**Text provided:**
Aiming the improvement of eC in SMA, the change in the transformation entropy (∆St) under adiabatic conditions should be maximized, so the latent heat of martensitic phase transformation (∆Ht) would also be maximized, since ∆St = ∆Ht/T0 or ∆St = −(dσt/dT)εt, where T0 is the equilibrium transformation temperature, dσt/dT is the Clausius–Clapeyron slope and εt is the theoretical transformation strain. Thus, the theoretical temperature change is ∆Tth = −∆St(T/Cp), where Cp is the specific heat capacity and T is the working temperature [126, 127]. Based on this approach, an alloy with higher entropy change will perform a better cooling capacity. This fact does not strictly happen in practice because during the thermoelastic martensite transformation, hysteretic losses and plastic deformation impairs the full reversibility of the phase transformation, which makes ∆Tth practically unachievable [33]. In order to access the eC parameters in practice, direct and indirect experimental methods are applied. Normally, the indirect experimental methodology for the temperature changes predictions can be carried out indirectly by DSC (Differential Scanning Calorimetry) through the computation of ∆Ht, and/or by the Clausius–Clapeyron slope through the use of uniaxial tests and the calculation of the start stress for stress-induced martensite at various temperatures. Direct measurements of the temperatures changes have been performed by the combination of Digital Image Correlation (DIC) and infrared imaging (IR) in uniaxial superelastic tests [126,127,128], as can be seen in Fig. 9.

**Task:** Pick up the passage on elastocaloric cooling in shape memory alloys after its final sentence and continue writing it.

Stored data
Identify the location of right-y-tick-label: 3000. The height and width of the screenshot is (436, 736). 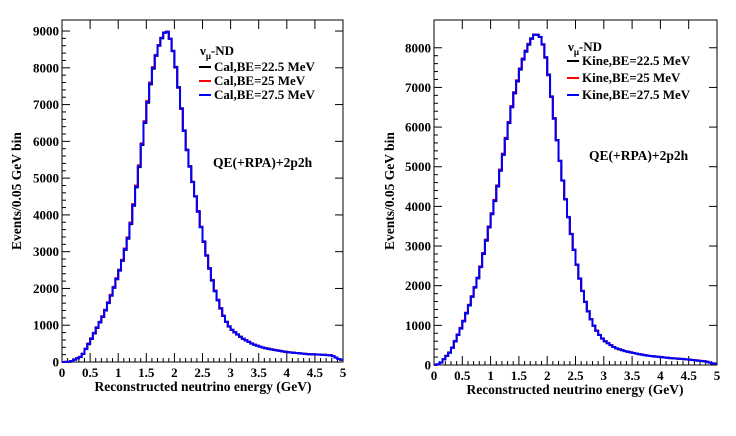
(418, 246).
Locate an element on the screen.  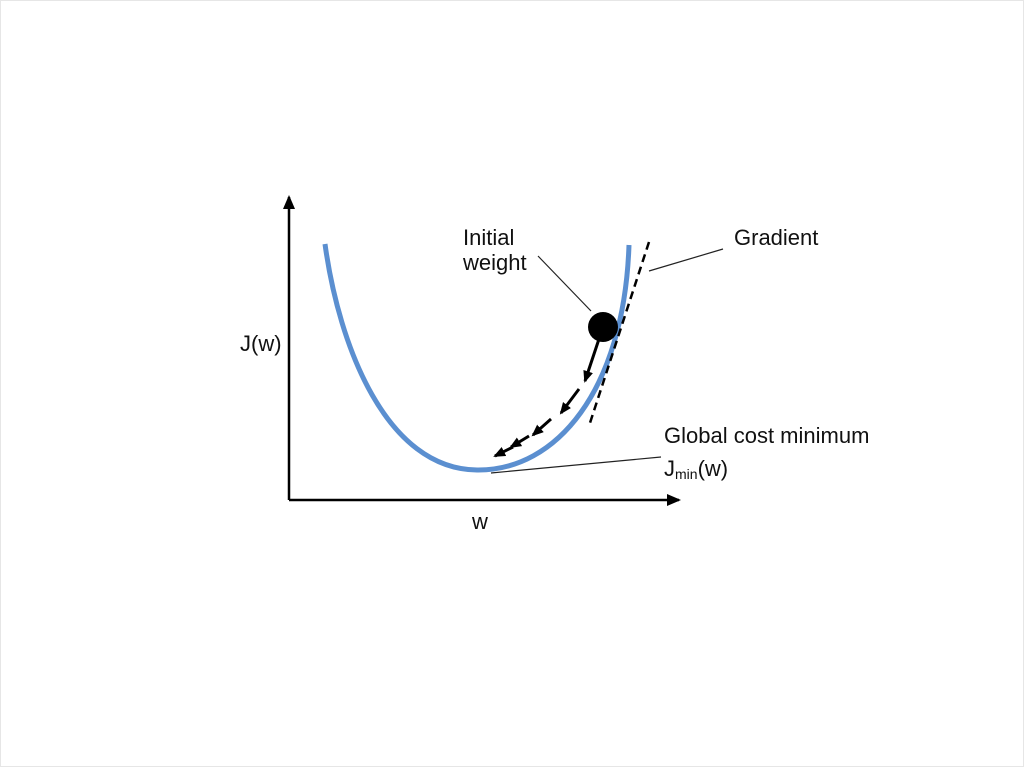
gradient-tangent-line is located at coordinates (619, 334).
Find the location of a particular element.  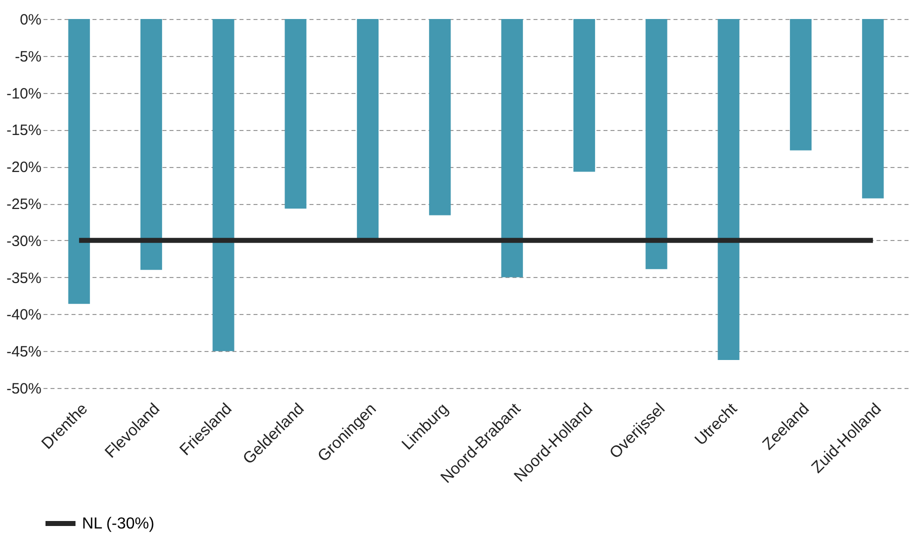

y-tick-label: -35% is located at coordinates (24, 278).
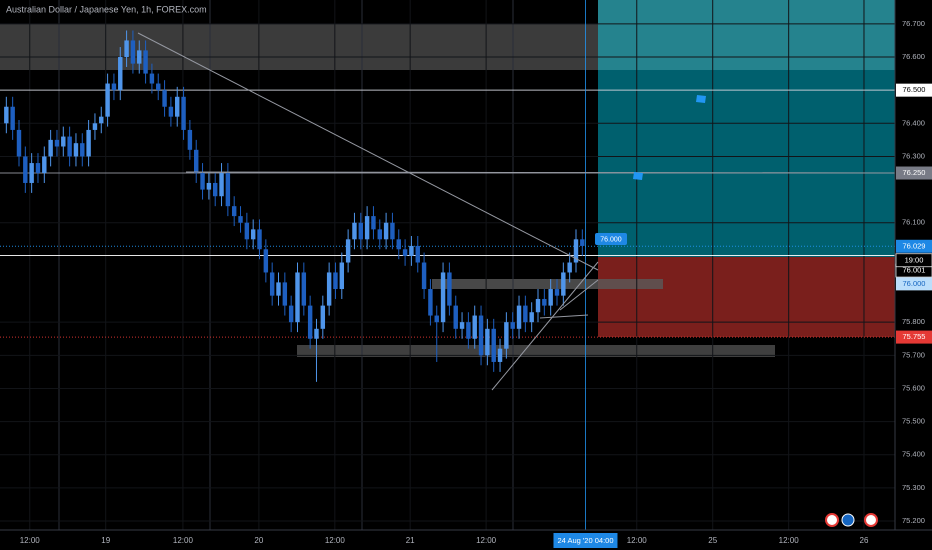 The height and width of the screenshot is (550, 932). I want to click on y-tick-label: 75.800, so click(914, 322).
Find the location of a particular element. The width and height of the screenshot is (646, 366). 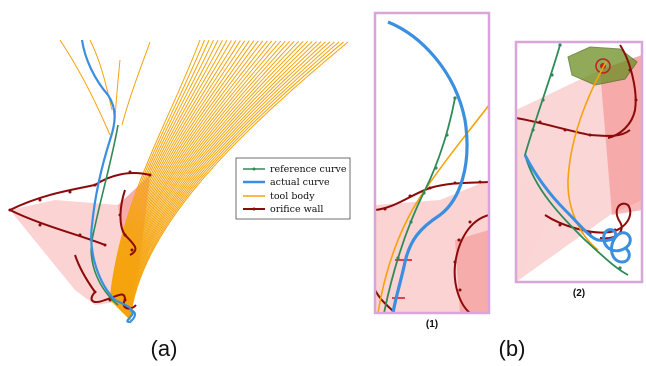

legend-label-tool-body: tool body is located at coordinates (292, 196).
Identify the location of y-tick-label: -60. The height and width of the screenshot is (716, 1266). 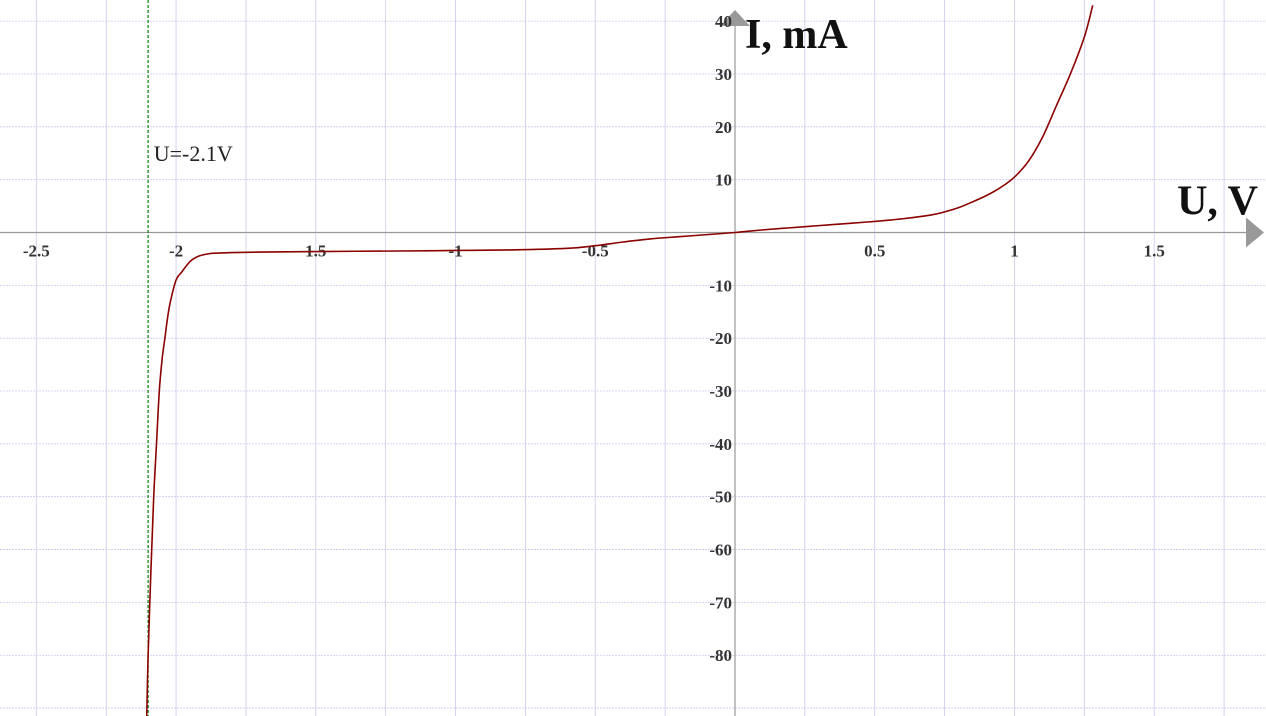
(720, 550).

**Response below:**
Adapted from Wu et al. [126]. Copyright (2017) by permission from Elsevier.
(a) Stress–strain diagram of a Cu–Al–Zn superelastic alloy at 35 °C. The inset figures from A to E show the strain measured by the DIC and the temperature measured by infrared camera. (b) Temperature variation versus time during the loading and adiabatic unloading of the same alloy.
The first significant elastocaloric effect was reported on a Cu–Zn–Al single crystal by Bonnot et al. [129] with a transition entropy-change of ∆St = 1.37 ± 0.10 J/mol K with a maximum temperature change of 14 K under a adiabatic condition. Figure 10 shows the stress and strain-induced entropy-change for this alloy at distinct temperatures in a different range of stress (a) and strain (b).This behavior shows that the maximum entropy change ∆S generally remains unchanged over a broad range of temperatures, representing a promising elastocaloric effect.
Reprinted from Bonnot et al. [129]. Copyright (2008) by permission from American Physical Society.
Entropy variation DS during the phase transformation as a function of the temperature or various stress levels of a Cu–Zn–Al SMA.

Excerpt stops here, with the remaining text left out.